In my previous explanatory background, The Slavery of “Radical Democracy”, I drew attention to Dr. Raddatz’ description of “dialogue” as dressage and pointed to his example of its practice in the person of the French Cardinal Jean-Louis Tauran, President of the “Pontifical Council for Interreligious Dialogue”. The institution of the “dialogue” is also central to these last two sections of this paper where it appears in a more sinister light of a deceptive cover for jihad as strategic, psychological warfare (terrorism). In the following quotation from an earlier paper, Dr. Raddatz first outlines the broadening scope of the dialogue beyond Vatican II and then anticipates its deceptive alliance with Islamic terror in the current paper:

Although the ‘interreligious dialogue’ has become an established institution since the Second Vatican Council, which seeks, and also would like to find, the commonality between the Christian and non-Christian religions, it turned out in the following decades to be a trans-institutional, inter-cultural institution, which made it a mandatory task to turn the mass of divisive factors into aspects of commonality and harmony….

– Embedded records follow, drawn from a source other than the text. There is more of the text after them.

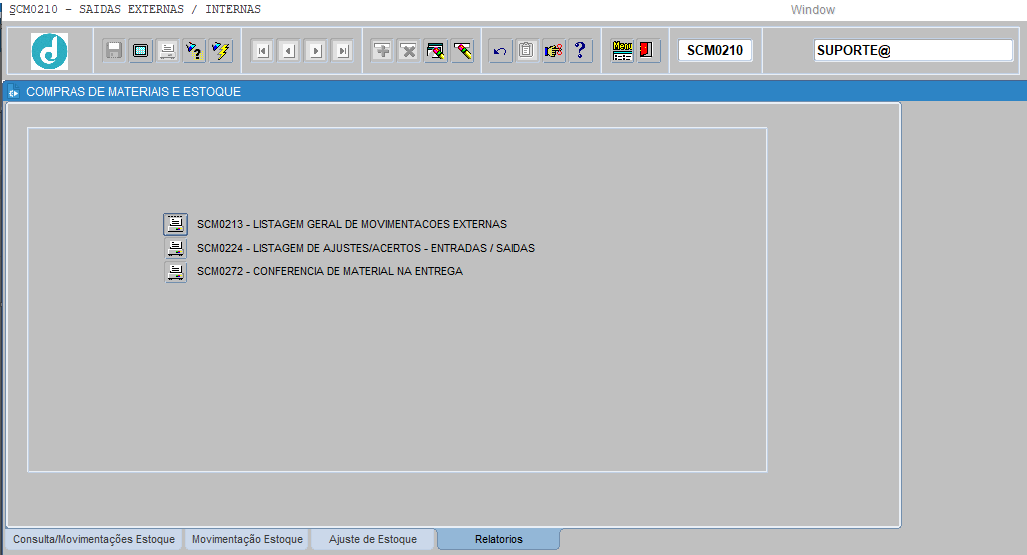Open SCM0272 conferencia de material report
Screen dimensions: 1027x555
(x=176, y=272)
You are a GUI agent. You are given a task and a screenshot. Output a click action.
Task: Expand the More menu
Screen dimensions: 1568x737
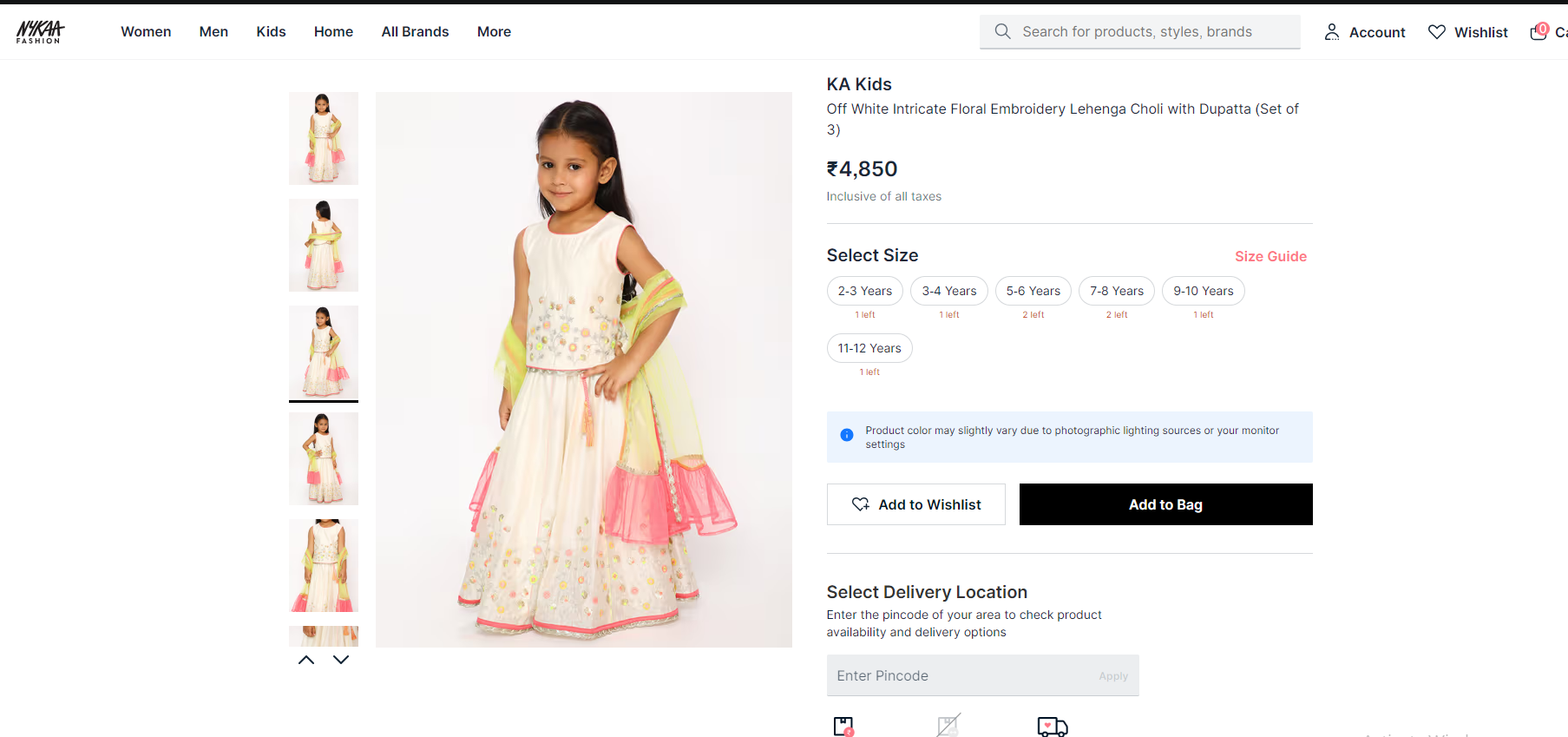[x=494, y=32]
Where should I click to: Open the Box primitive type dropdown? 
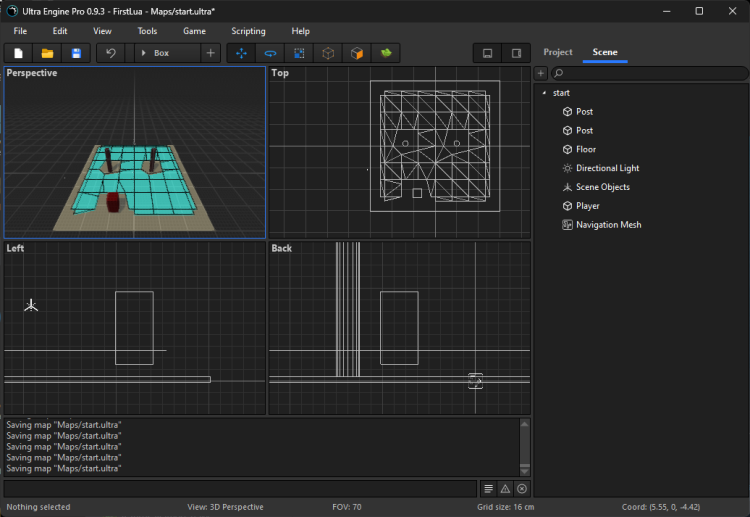166,53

Under the guiding culture of Islam, this process in the meantime has encompassed all institutions of the EU states and the EU itself and is accordingly developing methods which are turning with increasing aggressivity against the Church, her representatives and Christian believers. This process reveals a renaissance of the modern potential for violence, which activates the heritage of the left-right, anti-Christian extremes, and by means of “dialogue” with the traditional violence of the non-Christian religions, it legitimises the above mentioned renaissance by placing it under the protection of freedom of religion. The particular beneficiary of this is Islam, which in the Koran defines itself to be in opposition to Jews and Christians (Sura 9:29) [Raddatz, Macht und Gegenmacht des Christentums: Epochenkampf gegen das trinitarische Gottesbild p. 439].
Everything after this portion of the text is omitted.